### WRITTEN INSTRUCTION
Copy each of the rows below word for word, leaving nothing out.

>> begin

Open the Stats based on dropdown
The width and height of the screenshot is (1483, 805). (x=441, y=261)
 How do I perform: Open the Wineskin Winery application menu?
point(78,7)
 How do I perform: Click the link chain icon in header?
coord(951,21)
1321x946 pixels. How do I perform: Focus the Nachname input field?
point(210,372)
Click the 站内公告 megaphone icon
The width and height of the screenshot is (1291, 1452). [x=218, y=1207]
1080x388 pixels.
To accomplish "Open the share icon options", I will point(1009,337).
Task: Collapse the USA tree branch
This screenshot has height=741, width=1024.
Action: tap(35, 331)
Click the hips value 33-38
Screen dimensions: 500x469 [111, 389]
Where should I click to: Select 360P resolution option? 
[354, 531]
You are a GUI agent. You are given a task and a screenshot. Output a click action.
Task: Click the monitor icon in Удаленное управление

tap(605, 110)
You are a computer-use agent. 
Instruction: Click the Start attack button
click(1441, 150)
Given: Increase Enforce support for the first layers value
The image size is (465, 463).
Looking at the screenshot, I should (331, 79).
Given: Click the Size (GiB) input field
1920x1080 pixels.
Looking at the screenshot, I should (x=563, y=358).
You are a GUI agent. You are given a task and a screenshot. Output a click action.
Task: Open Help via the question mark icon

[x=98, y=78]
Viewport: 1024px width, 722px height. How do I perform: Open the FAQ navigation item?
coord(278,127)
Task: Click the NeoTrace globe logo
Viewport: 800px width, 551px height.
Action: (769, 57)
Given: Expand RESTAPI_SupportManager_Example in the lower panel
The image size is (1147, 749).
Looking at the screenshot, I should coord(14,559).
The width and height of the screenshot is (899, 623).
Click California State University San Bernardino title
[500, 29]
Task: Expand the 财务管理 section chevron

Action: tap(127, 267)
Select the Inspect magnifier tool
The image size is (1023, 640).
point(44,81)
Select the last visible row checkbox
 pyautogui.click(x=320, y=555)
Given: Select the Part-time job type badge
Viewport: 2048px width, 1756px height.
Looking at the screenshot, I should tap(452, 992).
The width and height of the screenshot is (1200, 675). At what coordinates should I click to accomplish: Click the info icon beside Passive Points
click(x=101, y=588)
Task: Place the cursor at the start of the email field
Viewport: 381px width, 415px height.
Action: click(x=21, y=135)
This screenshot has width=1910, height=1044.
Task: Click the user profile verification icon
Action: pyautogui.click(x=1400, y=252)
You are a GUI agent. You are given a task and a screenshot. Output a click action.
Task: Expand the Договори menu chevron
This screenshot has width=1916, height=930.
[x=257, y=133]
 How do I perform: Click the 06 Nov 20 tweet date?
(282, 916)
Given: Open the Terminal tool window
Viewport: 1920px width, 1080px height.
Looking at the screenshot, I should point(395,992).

>> end

### RIGHT ANSWER
Open the Stats based on dropdown
The width and height of the screenshot is (1483, 805). (x=441, y=261)
 How do I perform: Open the Wineskin Winery application menu?
point(78,7)
 How do I perform: Click the link chain icon in header?
coord(951,21)
1321x946 pixels. How do I perform: Focus the Nachname input field?
point(210,372)
Click the 站内公告 megaphone icon
The width and height of the screenshot is (1291, 1452). [x=218, y=1207]
1080x388 pixels.
To accomplish "Open the share icon options", I will point(1009,337).
Task: Collapse the USA tree branch
This screenshot has height=741, width=1024.
Action: tap(35, 331)
Click the hips value 33-38
Screen dimensions: 500x469 [111, 389]
Where should I click to: Select 360P resolution option? 
[354, 531]
You are a GUI agent. You are given a task and a screenshot. Output a click action.
Task: Click the monitor icon in Удаленное управление

tap(605, 110)
You are a computer-use agent. 
Instruction: Click the Start attack button
click(1441, 150)
Given: Increase Enforce support for the first layers value
The image size is (465, 463).
Looking at the screenshot, I should (331, 79).
Given: Click the Size (GiB) input field
1920x1080 pixels.
Looking at the screenshot, I should (x=563, y=358).
You are a GUI agent. You are given a task and a screenshot. Output a click action.
Task: Open Help via the question mark icon

[x=98, y=78]
Viewport: 1024px width, 722px height. How do I perform: Open the FAQ navigation item?
coord(278,127)
Task: Click the NeoTrace globe logo
Viewport: 800px width, 551px height.
Action: (769, 57)
Given: Expand RESTAPI_SupportManager_Example in the lower panel
The image size is (1147, 749).
Looking at the screenshot, I should coord(14,559).
The width and height of the screenshot is (899, 623).
Click California State University San Bernardino title
[500, 29]
Task: Expand the 财务管理 section chevron

Action: tap(127, 267)
Select the Inspect magnifier tool
The image size is (1023, 640).
point(44,81)
Select the last visible row checkbox
 pyautogui.click(x=320, y=555)
Given: Select the Part-time job type badge
Viewport: 2048px width, 1756px height.
Looking at the screenshot, I should tap(452, 992).
The width and height of the screenshot is (1200, 675). At what coordinates should I click to accomplish: Click the info icon beside Passive Points
click(x=101, y=588)
Task: Place the cursor at the start of the email field
Viewport: 381px width, 415px height.
Action: click(x=21, y=135)
This screenshot has width=1910, height=1044.
Task: Click the user profile verification icon
Action: pyautogui.click(x=1400, y=252)
You are a GUI agent. You are given a task and a screenshot. Output a click action.
Task: Expand the Договори menu chevron
This screenshot has width=1916, height=930.
[x=257, y=133]
 How do I perform: Click the 06 Nov 20 tweet date?
(282, 916)
Given: Open the Terminal tool window
Viewport: 1920px width, 1080px height.
Looking at the screenshot, I should point(395,992).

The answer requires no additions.